Answer :
To determine which confidence level will produce the widest confidence interval, we need to analyze the standard errors associated with different confidence levels. Given a sample proportion of 0.6, we can proceed through the following steps:
1. Understanding Confidence Intervals and Standard Errors:
Confidence intervals provide a range within which we can expect the true population parameter to lie, based on our sample data. The width of the confidence interval depends on the standard error and the critical value associated with the desired confidence level.
2. Sample Proportion:
The sample proportion (p) is given as 0.6.

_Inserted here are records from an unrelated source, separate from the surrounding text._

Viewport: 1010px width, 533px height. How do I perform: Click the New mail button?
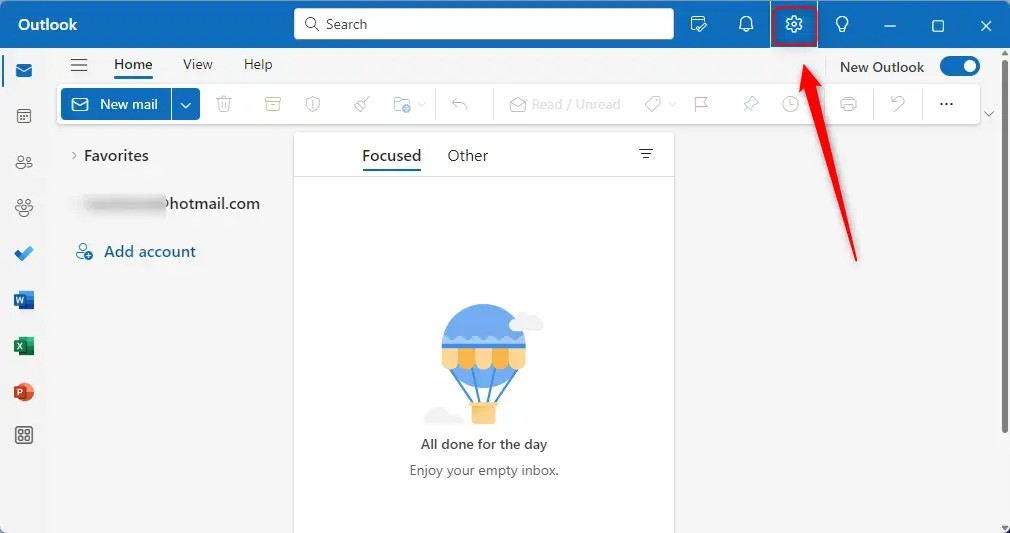point(116,104)
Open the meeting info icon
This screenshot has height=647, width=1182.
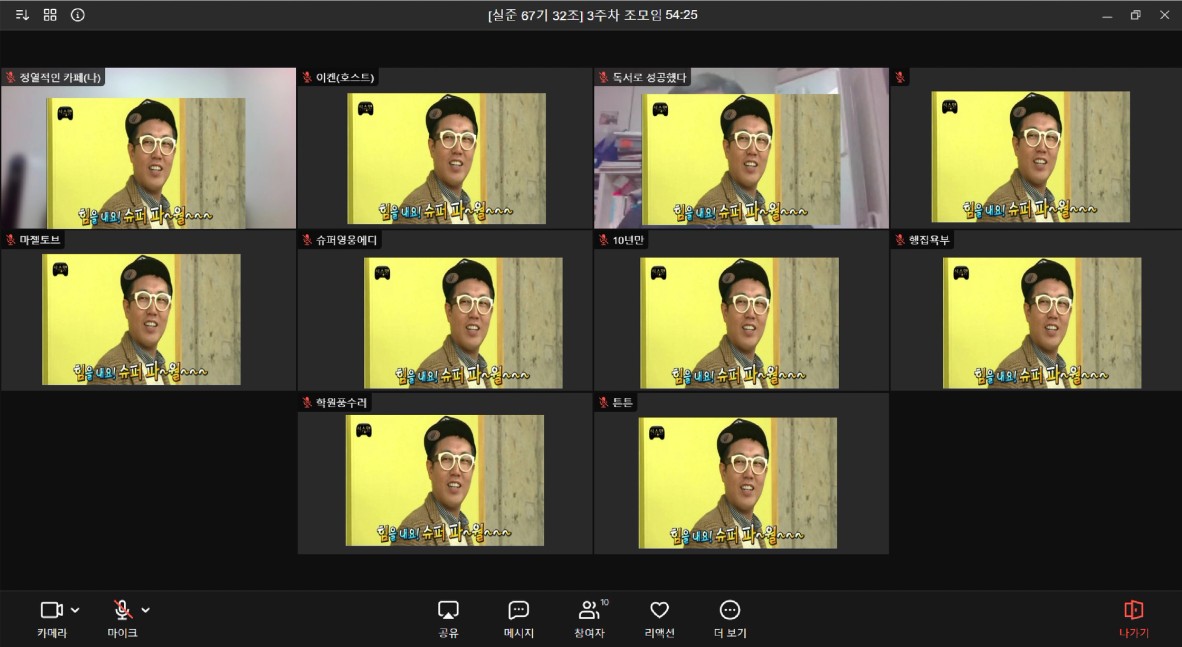tap(78, 15)
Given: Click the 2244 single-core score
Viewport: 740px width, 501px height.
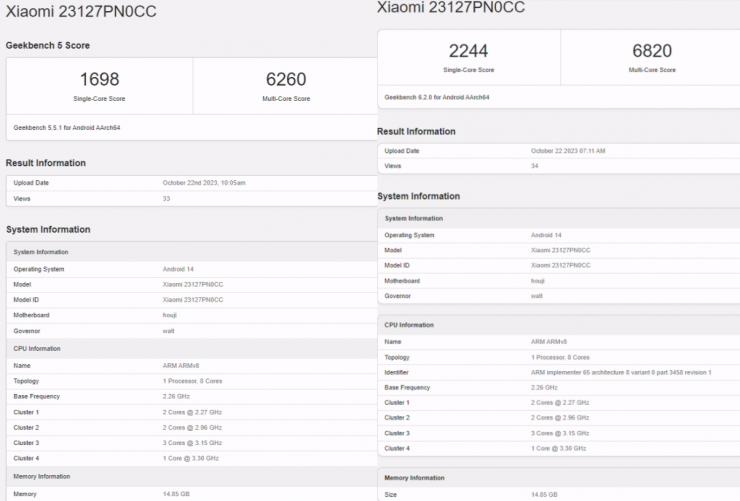Looking at the screenshot, I should [468, 51].
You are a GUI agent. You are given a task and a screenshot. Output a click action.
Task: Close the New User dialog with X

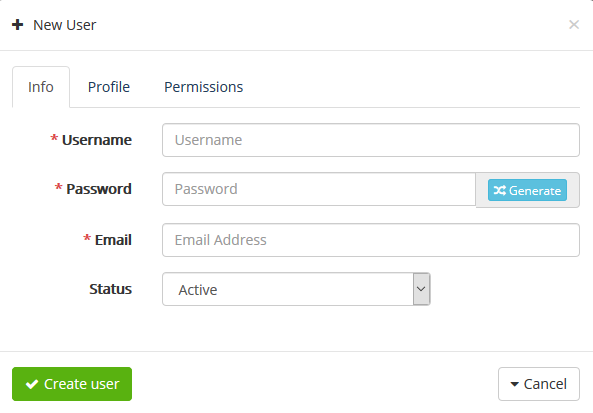574,25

3. Standard Error Calculation:
The standard error for a proportion is calculated using the formula:
[tex]\[ SE = \sqrt{\frac{p(1 - p)}{n}} \][/tex]
where [tex]\( n \)[/tex] is the sample size. Since we are given sample proportion directly, let's ignore the denominator of sample size for simplicity.
4. Critical Values:
Different confidence levels have different critical values:
- For a 90% confidence level, the critical value is approximately 1.645.
- For a 95% confidence level, the critical value is approximately 1.96.
- For a 99% confidence level, the critical value is approximately 2.576.
5. Compute Standard Errors for Each Confidence Level:
We multiply the standard error by the corresponding critical value to get the margin of error. The observed standard errors for each confidence level are:
- For 90% confidence level, the standard error is:
[tex]\[ SE_{90} \approx 0.8059 \][/tex]
- For 95% confidence level, the standard error is:
[tex]\[ SE_{95} \approx 0.9602 \][/tex]
- For 99% confidence level, the standard error is:
[tex]\[ SE_{99} \approx 1.2620 \][/tex]
6. Determine the Widest Confidence Interval:
The confidence interval which is the widest will have the largest standard error. Comparing the standard errors, we see:
[tex]\[ SE_{90} \approx 0.8059,\ SE_{95} \approx 0.9602,\ SE_{99} \approx 1.2620 \][/tex]
In conclusion, the 99% confidence level will produce the widest confidence interval, as it has the largest standard error of approximately 1.2620.
1. Understanding Confidence Intervals and Standard Errors:
Confidence intervals provide a range within which we can expect the true population parameter to lie, based on our sample data. The width of the confidence interval depends on the standard error and the critical value associated with the desired confidence level.
2. Sample Proportion:
The sample proportion (p) is given as 0.6.
3. Standard Error Calculation:
The standard error for a proportion is calculated using the formula:
[tex]\[ SE = \sqrt{\frac{p(1 - p)}{n}} \][/tex]
where [tex]\( n \)[/tex] is the sample size. Since we are given sample proportion directly, let's ignore the denominator of sample size for simplicity.
4. Critical Values:
Different confidence levels have different critical values:
- For a 90% confidence level, the critical value is approximately 1.645.
- For a 95% confidence level, the critical value is approximately 1.96.
- For a 99% confidence level, the critical value is approximately 2.576.
5. Compute Standard Errors for Each Confidence Level:
We multiply the standard error by the corresponding critical value to get the margin of error. The observed standard errors for each confidence level are:
- For 90% confidence level, the standard error is:
[tex]\[ SE_{90} \approx 0.8059 \][/tex]
- For 95% confidence level, the standard error is:
[tex]\[ SE_{95} \approx 0.9602 \][/tex]
- For 99% confidence level, the standard error is:
[tex]\[ SE_{99} \approx 1.2620 \][/tex]
6. Determine the Widest Confidence Interval:
The confidence interval which is the widest will have the largest standard error. Comparing the standard errors, we see:
[tex]\[ SE_{90} \approx 0.8059,\ SE_{95} \approx 0.9602,\ SE_{99} \approx 1.2620 \][/tex]
In conclusion, the 99% confidence level will produce the widest confidence interval, as it has the largest standard error of approximately 1.2620.